**Task instructions**
Print the data below exactly, but only the lines from the one containing "[button] (1513, 22)" down to the one containing "Download PDF (1 MB) (1127, 844)", inclusive.

**Data to process**
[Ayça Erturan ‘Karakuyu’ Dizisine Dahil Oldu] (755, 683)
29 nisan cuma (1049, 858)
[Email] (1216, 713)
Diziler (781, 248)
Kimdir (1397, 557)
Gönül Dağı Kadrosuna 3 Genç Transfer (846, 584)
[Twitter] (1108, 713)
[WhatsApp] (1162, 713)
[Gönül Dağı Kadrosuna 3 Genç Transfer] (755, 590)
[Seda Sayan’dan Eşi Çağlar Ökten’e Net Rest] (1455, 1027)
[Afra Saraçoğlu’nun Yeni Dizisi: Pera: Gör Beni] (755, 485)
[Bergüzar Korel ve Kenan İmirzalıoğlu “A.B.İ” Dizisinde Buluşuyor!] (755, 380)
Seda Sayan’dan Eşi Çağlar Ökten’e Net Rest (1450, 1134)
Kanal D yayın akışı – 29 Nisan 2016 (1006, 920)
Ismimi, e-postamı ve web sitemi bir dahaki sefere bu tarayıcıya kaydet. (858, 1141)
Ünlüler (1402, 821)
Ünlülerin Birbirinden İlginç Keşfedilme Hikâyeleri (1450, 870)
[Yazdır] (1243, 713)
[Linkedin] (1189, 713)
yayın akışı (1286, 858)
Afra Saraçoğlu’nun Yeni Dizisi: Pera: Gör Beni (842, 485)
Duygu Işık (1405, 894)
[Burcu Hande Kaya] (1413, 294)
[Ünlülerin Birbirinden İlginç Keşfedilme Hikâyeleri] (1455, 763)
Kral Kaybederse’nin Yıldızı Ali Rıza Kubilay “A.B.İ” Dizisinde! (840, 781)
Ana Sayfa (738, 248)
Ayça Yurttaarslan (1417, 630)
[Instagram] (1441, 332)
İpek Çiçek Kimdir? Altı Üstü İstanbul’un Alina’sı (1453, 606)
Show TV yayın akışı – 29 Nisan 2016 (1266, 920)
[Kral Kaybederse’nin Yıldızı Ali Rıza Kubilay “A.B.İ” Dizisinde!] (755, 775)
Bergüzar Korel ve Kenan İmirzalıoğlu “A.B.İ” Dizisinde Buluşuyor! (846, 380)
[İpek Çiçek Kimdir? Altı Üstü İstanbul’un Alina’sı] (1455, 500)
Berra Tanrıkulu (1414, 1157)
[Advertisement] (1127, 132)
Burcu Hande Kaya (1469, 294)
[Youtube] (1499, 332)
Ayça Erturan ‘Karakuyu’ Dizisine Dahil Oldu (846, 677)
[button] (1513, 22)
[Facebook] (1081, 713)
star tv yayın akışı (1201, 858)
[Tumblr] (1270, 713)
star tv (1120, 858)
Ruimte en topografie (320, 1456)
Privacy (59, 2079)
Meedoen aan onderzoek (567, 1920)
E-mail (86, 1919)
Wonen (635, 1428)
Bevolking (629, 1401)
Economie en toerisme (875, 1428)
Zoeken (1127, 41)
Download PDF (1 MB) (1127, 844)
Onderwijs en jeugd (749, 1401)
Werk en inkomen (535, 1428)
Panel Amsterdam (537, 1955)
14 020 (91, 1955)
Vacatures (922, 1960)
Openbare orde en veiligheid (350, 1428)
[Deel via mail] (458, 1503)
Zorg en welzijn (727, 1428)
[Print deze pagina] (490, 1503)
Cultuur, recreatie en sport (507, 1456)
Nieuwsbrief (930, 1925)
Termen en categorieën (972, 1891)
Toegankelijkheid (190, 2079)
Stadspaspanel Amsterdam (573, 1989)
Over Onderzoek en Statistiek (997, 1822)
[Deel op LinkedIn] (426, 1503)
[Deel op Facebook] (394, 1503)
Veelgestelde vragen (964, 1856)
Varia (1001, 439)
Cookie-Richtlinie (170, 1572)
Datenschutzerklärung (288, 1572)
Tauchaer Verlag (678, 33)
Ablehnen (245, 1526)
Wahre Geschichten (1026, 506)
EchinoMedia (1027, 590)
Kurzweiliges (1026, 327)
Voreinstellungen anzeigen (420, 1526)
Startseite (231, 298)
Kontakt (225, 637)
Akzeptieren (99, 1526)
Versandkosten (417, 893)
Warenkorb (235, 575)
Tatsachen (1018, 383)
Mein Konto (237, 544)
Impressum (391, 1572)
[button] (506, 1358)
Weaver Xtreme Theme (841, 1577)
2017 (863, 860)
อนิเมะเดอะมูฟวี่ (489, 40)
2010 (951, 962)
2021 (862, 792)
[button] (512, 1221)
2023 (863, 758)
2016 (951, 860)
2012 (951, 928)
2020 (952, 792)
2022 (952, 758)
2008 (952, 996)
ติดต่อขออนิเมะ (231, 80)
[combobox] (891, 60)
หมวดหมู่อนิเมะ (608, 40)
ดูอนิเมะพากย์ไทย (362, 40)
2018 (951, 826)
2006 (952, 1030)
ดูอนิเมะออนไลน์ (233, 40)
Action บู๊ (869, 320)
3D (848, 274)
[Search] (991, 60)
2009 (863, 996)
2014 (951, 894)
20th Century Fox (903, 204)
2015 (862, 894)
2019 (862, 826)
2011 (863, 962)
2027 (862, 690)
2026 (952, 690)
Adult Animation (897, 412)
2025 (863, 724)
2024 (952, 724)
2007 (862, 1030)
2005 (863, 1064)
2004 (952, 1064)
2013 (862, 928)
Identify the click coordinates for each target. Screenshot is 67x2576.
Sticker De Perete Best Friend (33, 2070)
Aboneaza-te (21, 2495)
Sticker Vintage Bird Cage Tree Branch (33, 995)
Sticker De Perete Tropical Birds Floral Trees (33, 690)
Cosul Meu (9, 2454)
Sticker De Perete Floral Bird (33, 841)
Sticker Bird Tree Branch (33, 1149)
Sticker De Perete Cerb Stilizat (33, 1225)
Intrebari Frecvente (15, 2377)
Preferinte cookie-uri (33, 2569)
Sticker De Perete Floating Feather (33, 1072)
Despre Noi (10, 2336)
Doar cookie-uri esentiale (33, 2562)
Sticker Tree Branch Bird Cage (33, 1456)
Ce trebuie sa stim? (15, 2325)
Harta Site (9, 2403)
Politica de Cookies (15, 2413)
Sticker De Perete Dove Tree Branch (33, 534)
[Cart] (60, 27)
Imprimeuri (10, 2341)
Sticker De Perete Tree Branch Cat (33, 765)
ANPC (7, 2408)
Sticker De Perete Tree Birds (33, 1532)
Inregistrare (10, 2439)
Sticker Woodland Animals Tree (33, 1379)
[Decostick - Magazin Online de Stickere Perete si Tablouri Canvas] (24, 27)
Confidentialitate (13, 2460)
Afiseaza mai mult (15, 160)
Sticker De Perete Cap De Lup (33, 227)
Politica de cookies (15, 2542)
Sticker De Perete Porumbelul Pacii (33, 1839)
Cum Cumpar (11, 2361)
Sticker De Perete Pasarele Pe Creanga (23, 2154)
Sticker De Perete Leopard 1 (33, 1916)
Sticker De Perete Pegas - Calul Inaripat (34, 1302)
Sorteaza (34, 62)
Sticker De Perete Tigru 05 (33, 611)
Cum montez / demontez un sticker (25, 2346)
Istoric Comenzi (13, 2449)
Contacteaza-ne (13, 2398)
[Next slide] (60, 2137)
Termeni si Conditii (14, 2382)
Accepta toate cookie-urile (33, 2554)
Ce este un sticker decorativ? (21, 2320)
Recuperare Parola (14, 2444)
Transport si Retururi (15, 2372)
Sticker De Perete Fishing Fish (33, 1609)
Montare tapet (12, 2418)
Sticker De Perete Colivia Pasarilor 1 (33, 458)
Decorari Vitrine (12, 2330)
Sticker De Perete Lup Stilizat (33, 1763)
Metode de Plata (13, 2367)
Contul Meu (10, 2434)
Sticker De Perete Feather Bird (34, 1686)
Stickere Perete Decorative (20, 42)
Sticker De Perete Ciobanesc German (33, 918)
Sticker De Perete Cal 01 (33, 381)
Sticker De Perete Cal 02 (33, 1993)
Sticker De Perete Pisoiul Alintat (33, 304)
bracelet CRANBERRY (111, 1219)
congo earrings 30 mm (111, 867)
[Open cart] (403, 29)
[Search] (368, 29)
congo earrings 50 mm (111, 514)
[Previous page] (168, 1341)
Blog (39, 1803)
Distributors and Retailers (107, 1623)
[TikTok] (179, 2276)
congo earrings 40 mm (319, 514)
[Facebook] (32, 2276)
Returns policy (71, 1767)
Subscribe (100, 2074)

**Answer space**
[button] (1513, 22)
[Facebook] (1081, 713)
star tv yayın akışı (1201, 858)
[Tumblr] (1270, 713)
star tv (1120, 858)
Ruimte en topografie (320, 1456)
Privacy (59, 2079)
Meedoen aan onderzoek (567, 1920)
E-mail (86, 1919)
Wonen (635, 1428)
Bevolking (629, 1401)
Economie en toerisme (875, 1428)
Zoeken (1127, 41)
Download PDF (1 MB) (1127, 844)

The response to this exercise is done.